Cheap tricks
After lobbing his Sprint down a Welsh road Naish deploys inexpensive fixes…
Welcome to the tightwad challenge, reviving my crashdamaged 2003 Trumpet for under £200. The 955i Sprint ST returned from a summer trip round West Wales with trashed plastics, smashed levers and only one front disc (its shattered twin lies in a Camarthenshire hedge). I had two busted ribs as a souvenir. We managed to limp home to Brighton. When spending on bikes, I’m as tight as a wet hairpin. Why pay more? Pristine low-mileage Sprints with all the extras sell for a grand-and-a-half. I could spend double on new factory bits. Nobody lusts for the 955i, with its nineties Honda styling and silly name. Why call the class fat-kid ‘Sprint’? It’s just cruel.
But beneath the superficialities lay awesome triple torque, all-day comfort and solid highway handling (let’s not talk about Welsh country switchbacks).
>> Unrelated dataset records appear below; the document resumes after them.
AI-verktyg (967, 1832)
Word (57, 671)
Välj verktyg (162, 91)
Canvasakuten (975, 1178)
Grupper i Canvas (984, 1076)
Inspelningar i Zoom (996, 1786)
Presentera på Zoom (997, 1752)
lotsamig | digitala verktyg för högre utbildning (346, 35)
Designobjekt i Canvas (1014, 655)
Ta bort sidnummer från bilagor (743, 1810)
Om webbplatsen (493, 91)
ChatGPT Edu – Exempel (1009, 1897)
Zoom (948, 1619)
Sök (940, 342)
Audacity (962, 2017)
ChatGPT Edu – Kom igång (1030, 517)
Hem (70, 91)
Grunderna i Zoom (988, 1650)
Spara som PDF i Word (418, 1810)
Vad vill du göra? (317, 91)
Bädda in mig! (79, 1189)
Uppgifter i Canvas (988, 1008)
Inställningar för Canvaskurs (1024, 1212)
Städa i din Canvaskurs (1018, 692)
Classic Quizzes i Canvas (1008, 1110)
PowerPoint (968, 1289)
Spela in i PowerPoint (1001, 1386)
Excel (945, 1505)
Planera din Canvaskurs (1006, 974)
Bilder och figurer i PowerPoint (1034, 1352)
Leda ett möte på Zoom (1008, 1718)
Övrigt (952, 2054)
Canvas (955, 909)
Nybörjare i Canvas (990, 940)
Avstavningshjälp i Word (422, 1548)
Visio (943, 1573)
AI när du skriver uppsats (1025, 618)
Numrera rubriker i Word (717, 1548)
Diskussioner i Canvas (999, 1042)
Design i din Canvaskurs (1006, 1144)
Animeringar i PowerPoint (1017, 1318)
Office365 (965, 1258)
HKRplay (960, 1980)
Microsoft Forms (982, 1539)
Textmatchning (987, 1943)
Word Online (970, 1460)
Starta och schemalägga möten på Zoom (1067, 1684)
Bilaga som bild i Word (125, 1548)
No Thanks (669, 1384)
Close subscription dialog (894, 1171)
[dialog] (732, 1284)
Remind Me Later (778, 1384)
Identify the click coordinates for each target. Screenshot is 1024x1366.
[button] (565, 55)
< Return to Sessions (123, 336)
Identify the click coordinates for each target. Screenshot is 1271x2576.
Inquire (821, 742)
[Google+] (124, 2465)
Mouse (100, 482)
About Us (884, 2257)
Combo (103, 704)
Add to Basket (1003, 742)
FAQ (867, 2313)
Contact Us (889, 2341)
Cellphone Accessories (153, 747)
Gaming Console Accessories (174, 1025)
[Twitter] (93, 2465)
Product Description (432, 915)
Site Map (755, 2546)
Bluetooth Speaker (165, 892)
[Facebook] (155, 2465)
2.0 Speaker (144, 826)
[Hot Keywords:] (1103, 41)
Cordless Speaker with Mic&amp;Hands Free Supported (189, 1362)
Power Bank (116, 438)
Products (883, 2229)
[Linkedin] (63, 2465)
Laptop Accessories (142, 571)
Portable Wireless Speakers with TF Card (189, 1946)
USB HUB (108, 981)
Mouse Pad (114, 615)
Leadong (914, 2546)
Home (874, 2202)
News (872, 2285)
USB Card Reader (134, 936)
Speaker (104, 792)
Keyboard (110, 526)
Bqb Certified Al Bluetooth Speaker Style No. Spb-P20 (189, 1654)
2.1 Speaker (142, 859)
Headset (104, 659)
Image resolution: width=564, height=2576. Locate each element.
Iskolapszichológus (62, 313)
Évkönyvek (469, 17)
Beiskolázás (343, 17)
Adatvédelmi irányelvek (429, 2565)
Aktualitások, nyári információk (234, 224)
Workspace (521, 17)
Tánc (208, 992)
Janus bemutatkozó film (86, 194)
The ridiculously low budget is there to stop costs spiralling. Forget concourse, the Trumpet is now assigned to winter-hack duties. Oily and scratched used spares languish on auction websites – no need to press ‘Buy it now’ when a low (but not insulting) offer gets you haggling. If that fails, another grubby component will be along soon. Everything I’ve bought has polished up okay. Pattern parts can also be laughably cheap, with stockists keen to rid shelves of dusty relics. I’m almost finished, bar the fairing side-panel. In silver mate? Nah. Something in the silver pigment seems to drag Sprints down the road on their right sides. Anyone got one in their attic?